These investments will continue to enhance electric reliability by increasing our ability to automatically reroute power during outages. California's clean energy policies will also drive continued investment. As you can see on Slide 20, we expect to spend about $1,000,000,000 through 2020 on grid modernization projects. As I mentioned earlier, our customers are already adopters of technology and we already have the most solar top installations and electric vehicles in the country. The demands on our distribution grid are greater than ever before and we need to continue to invest in technologies and systems that seamlessly integrate distributed energy resources and accommodate two way power flow.
We also expect to play a critical role in helping to electrify the transportation sector by building out the necessary charging infrastructure. And we see this trend continuing well into the next decade as the state moves towards its longer term goals of increased renewables, energy efficiency, energy storage and electric vehicles. With all of this investment in our future, we are keenly focused on affordability. As you can see on Slide 21, we are in good shape today. Our bills are 30% lower than the national average and over the last couple of decades, our electric rates have grown in line with the rate of inflation.

[Excerpt from a dataset]
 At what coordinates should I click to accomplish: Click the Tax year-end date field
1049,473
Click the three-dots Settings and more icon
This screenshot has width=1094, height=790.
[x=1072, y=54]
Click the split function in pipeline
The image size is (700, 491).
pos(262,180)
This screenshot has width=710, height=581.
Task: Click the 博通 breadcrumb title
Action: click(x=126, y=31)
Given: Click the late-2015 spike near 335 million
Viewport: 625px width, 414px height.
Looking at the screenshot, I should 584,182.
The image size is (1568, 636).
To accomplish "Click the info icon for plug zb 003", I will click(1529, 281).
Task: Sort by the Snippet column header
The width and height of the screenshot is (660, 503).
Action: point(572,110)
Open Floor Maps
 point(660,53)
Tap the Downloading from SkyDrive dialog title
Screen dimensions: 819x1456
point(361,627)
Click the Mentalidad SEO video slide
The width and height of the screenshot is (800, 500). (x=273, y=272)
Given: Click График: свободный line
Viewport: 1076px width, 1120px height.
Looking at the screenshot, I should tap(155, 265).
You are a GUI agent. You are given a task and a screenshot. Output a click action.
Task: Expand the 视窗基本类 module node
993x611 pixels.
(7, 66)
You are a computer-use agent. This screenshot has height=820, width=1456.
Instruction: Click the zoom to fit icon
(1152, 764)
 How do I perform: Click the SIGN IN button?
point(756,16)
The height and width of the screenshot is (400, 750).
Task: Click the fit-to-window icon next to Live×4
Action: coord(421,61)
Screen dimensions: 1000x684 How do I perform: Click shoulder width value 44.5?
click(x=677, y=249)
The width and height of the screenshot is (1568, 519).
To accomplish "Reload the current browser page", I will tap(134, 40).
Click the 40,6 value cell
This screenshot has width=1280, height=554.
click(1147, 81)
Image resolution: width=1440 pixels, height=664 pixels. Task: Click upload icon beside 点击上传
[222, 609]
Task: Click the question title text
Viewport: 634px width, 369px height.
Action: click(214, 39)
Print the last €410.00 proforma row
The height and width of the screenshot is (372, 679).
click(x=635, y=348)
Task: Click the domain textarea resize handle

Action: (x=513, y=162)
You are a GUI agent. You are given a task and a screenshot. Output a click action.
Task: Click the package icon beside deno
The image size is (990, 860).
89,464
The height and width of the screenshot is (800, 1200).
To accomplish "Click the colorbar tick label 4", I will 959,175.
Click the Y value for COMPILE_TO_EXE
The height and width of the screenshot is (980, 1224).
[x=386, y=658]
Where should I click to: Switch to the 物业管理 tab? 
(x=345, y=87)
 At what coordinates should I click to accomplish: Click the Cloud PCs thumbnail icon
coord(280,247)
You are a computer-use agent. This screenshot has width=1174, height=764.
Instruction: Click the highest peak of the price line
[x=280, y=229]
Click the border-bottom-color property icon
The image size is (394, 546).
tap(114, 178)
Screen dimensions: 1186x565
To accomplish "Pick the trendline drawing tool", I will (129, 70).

**PROBLEMS AND TASKS**
1. Shift every coordinate in the answers by -149 and rewrite the records, requests included, from the line containing "Click the Y value for COMPILE_TO_EXE" through the end of the records.
2. Pick up the passage on grid investment and electric rates after its last sentence and carry it forward.

**EXPECTED RESULTS**
1.
Click the Y value for COMPILE_TO_EXE
The height and width of the screenshot is (980, 1224).
[x=237, y=509]
Where should I click to: Switch to the 物业管理 tab? 
(x=196, y=-62)
 At what coordinates should I click to accomplish: Click the Cloud PCs thumbnail icon
coord(131,98)
You are a computer-use agent. This screenshot has width=1174, height=764.
Instruction: Click the highest peak of the price line
[x=131, y=80]
Click the border-bottom-color property icon
The image size is (394, 546).
tap(-35, 29)
Screen dimensions: 1186x565
To accomplish "Pick the trendline drawing tool", I will (-20, -79).

2.
But we know it will be challenging to continue this trend. Over the next 10 to 15 years, we expect our bundled electric load to decline due to a combination of increased energy efficiency and demand response and communities electing to procure their own generation through community choice aggregation. In fact, this was a major driver behind our decision not to seek to extend the Diablo Canyon power plant license beyond the current expiration dates of 2024 2025. As you can see on Slide 22, we have a number of strategies to manage this change. Our current electric portfolio gives us a lot of flexibility.
We purchase over half of our energy from third parties and about 30 percent of the megawatt hours under contract are expiring over the next 5 years. As I mentioned earlier, our revenues have been decoupled from sales for decades and we have mechanisms in place to allocate appropriate costs to our departing customers. So while declining load doesn't impact our earnings, it does shift costs among our customers under the current rate structures. That's why our strategy also includes modernizing our rate structures. As the use of our grid changes, the way our rates are designed needs to be changed as well.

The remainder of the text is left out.